11:18 AM, 26th July 2018, About 6 years ago

Hi landlord action,
I would have thought it would be easy to find out if section 21 eviction cases have been done in London since the ruling. That would clarify whats going on there. Needless to say this is appauling after even health hazard warnings from councils you get the warning and time period to take action to do said things and then IF you dont they go ahead. That does not apply in this case and could even apply if someone had the check done AND even if they gave cert to tenant did not just get proof!


10:52 AM, 28th July 2018, About 6 years ago

You won't have this problem in HMOs because you would display a gas safe certificate in one common part of your HMO where you would post any other notices, instead having to make copies each time a new tenant moves in, do you step in a taxi and ask for a copy of insurance certificate? Do you step in restaurants and ask to see their gas safety record copy? you are just as vulnerable in a restaurant, a hotel as you would be in any private rented property. Where do these new bunch of Judges and law makers come from lacking in complete common sense?
It should not matter if a copy of gas safety record has been given at the beginning of the tenancy or not, as long as a certificate is valid and in force on the date the tenant moves in.
Judges and law makers need retraining in common sense because their brains have been overwhelmed by judicial matter and common sense went out of their heads.

It is a clear case of harassment of landlords.
shame we can do nothing about it since now we would be leaving EU and we can't appeal with ECJ.

Michael Barnes

0:01 AM, 31st July 2018, About 6 years ago

Reply to the comment left by Mike at 28/07/2018 - 10:52
It is not about common sense; it is what the regulations say, so it is government that you should be complaining about.


6:50 AM, 3rd August 2018, About 6 years ago

Would a section 21 be valid if served when the gas safety certificate had lapsed, but was served at the start of the tenancy?

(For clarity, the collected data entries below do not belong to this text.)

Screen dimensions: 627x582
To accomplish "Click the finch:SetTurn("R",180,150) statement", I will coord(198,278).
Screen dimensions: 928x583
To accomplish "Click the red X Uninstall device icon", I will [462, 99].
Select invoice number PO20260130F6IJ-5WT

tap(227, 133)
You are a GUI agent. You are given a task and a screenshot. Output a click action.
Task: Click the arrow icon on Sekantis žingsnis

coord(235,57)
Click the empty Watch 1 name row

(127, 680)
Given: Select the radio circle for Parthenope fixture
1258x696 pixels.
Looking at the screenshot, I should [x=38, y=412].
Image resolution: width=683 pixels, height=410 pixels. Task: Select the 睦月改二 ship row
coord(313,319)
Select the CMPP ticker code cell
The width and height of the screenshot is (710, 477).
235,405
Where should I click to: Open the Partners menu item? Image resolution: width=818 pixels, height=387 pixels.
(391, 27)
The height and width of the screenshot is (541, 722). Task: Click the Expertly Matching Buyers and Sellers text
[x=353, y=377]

Would you recommend serving a second notice with a current gas safety certificate to make the notice valid?

Mark Alexander - Founder of Property118

8:16 AM, 3rd August 2018, About 6 years ago

Reply to the comment left by KateW at 03/08/2018 - 06:50
A S21 served at the start of a tenancy is a very old strategy which is no longer valid.

You will need to get the CP12 Gas Safety check done and then serve a new S12 notice.


10:27 AM, 3rd August 2018, About 6 years ago

Reply to the comment left by Mark Alexander at 03/08/2018 - 08:16

Michael Barnes

19:51 PM, 3rd August 2018, About 6 years ago

Reply to the comment left by KateW at 03/08/2018 - 06:50
Would a section 21 be valid if served when the gas safety certificate had lapsed, but was served at the start of the tenancy?

Do you mean the S21 served at the start of the tenancy or the gas safety certificate served at the start of the tenancy?

I read it as GSC, but Mark seems to have read it as S21.


0:30 AM, 4th August 2018, About 6 years ago

The law says that a gas safety record must be valid before any tenancies commence, that is a legal requirement and it should never have any lapse period, so it should be renewed well before the current one expires, however the issue here is should a copy of it be given to a tenant at the beginning of a tenancy, as far as I know this may be so with normal houses but for an HMO you can display the certificate ina common area where everyone can see it is valid and in force.

we need a degree in law to become a landlord.